While some off-beat groups seek out the spotlight, others, perhaps unfairly, have a reputation that precedes them. For Starfleet International Inc., an association for fans of “Star Trek,” the science fiction television series that spawned movies and spinoff series, the biggest meeting planning challenge is overcoming the “stigma of the Trekkie,” according to Michael Malotte, a volunteer who heads up the association and whose official title is Commander, Starfleet.

“People sometimes don't take you seriously,” he says. “Fighting the stigma of the geeky person that lives in their mother's basement and has never been kissed is kind of a standard thing for the Trekkie.” Indeed, Starfleet has raised its fair share of eyebrows when booking hotels over the years. “We have people that look at you and say, ‘Oh, my God. What have I walked into?’ and other people who say, ‘This is pretty cool.’” But after 30 years, the Starfleet group has become less of a novelty. Some hotels, like the Kansas City (Mo.) Airport Marriott, where Starfleet has held its convention three times, get into the spirit of the convention by having staff wear Spock ears.

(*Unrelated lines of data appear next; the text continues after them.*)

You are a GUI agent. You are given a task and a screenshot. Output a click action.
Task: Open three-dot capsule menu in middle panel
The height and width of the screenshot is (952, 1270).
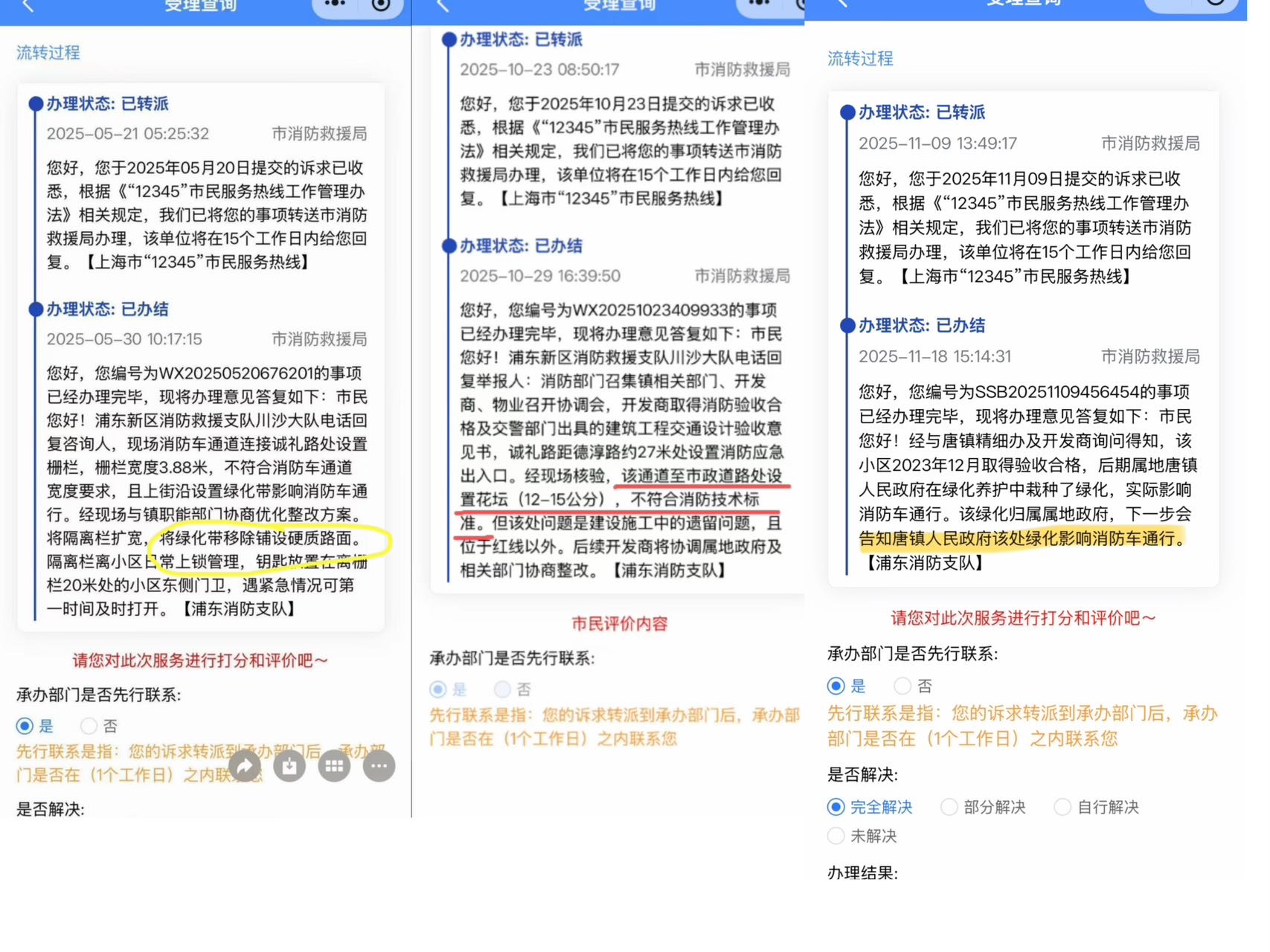coord(759,4)
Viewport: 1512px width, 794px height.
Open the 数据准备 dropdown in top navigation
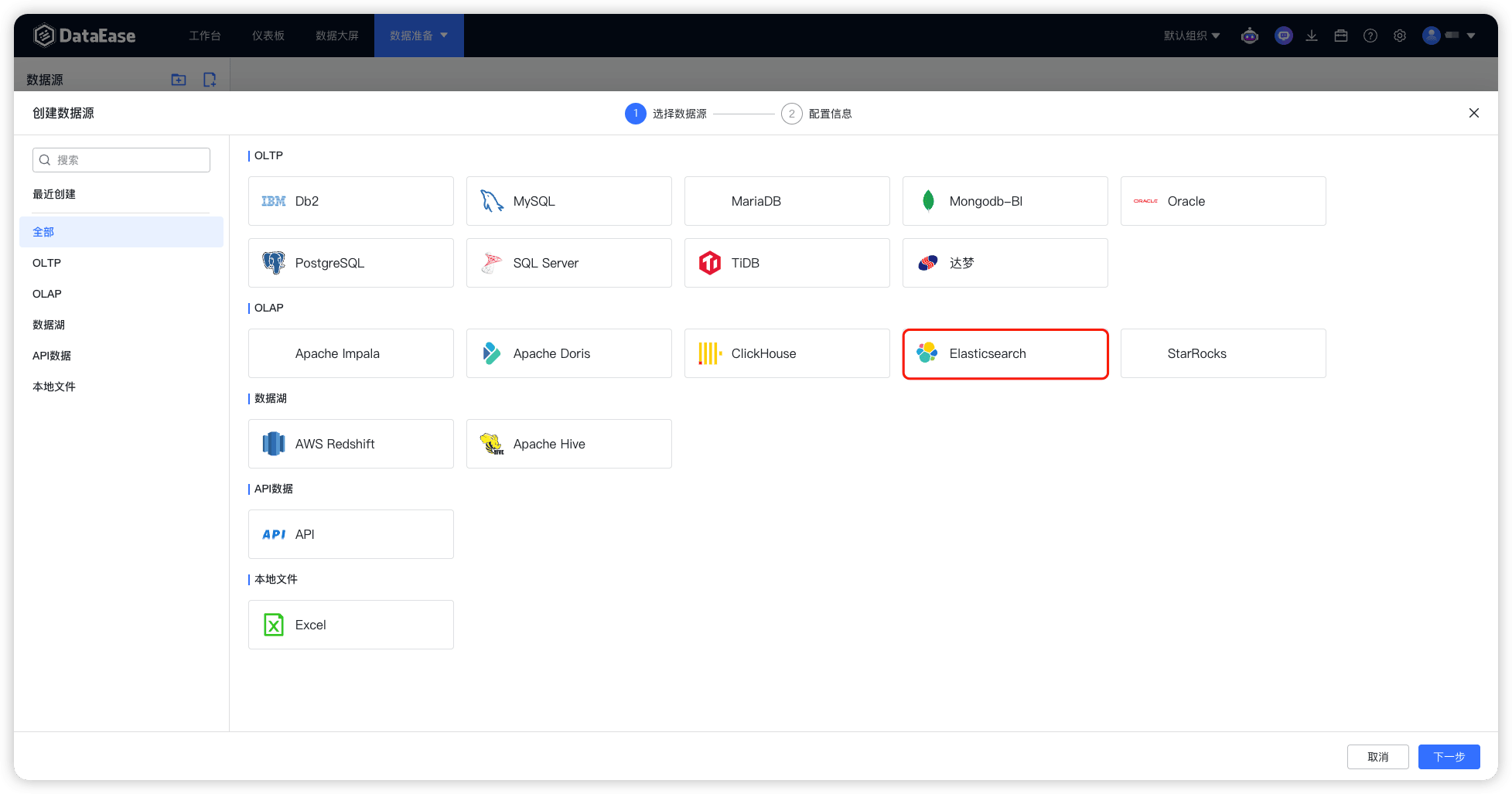coord(418,36)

Each year, the convention destination is selected based on a theme. Last year it was held in Charlotte, N.C., in honor of the 100th anniversary of the Wright Brothers' first flight. This year, as we went to press, the convention was to be held in Birmingham, Ala., at the end of July. The theme: “Journey to the Land of the Vulcan.” No, not that kind of Vulcan, but the Roman god of fire and forge, whose statue overlooks the city.

The Birmingham Marriott is hosting the meeting, with attendance expected to be between 200 and 300, which is about average. The guest speaker is Lee Shackleford, a professor at the University of Alabama and former writer for “Star Trek: The Next Generation.” William Shatner (James T. Kirk), and Patrick Stewart (Jean-Luc Picard), two Star Trek captains, have not yet made appearances at the group's annual convention, but actors such as Leonard Nimoy (Spock) and George Takei (Sulu) have attended over the years, Malotte notes.

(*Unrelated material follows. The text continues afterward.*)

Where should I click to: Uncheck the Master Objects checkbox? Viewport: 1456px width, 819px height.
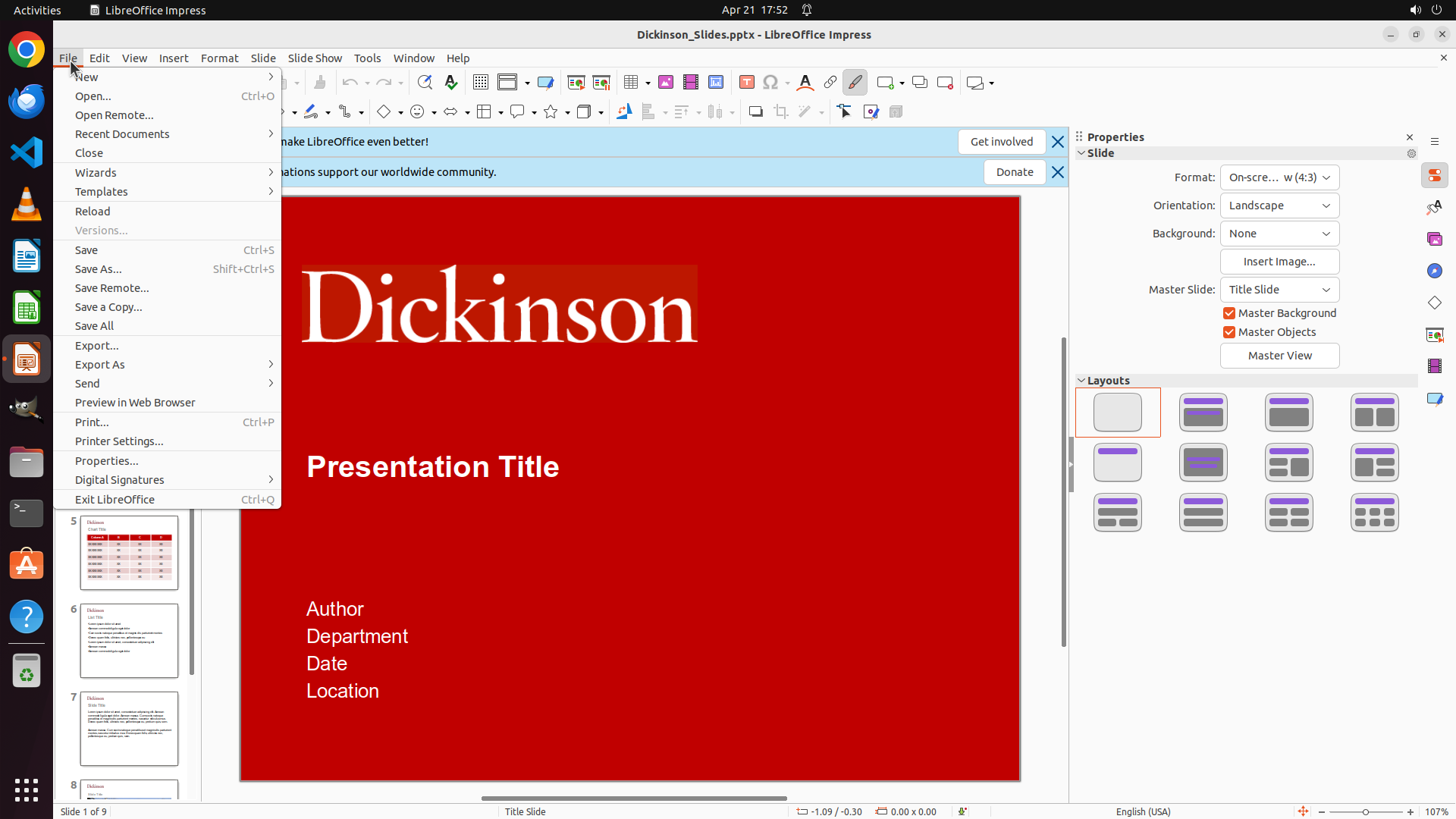tap(1229, 332)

A volunteer-driven, nonprofit association, Starfleet boasts 4,000 members and 250 chapters around the world. More than half of the chapters donate to local charities, and this year proceeds from the national convention will benefit the Ronald McDonald House, says Malotte. “You pretty much name the charity and someone's probably raising funds for it.” They also have a scholarship program for up to 10 members (or their families) each year to offset the cost of college tuition.

“We have our reality-challenged members,” concedes Malotte, who, when he is not at the Starfleet helm, is technical support manager for Gateway Computers in Kansas City. While some fans do show up in full Klingon regalia and other costumes, many are more subdued and go for the camaraderie.

“It's more of an association of friends,” he says. “People who have been brought together with a common interest.”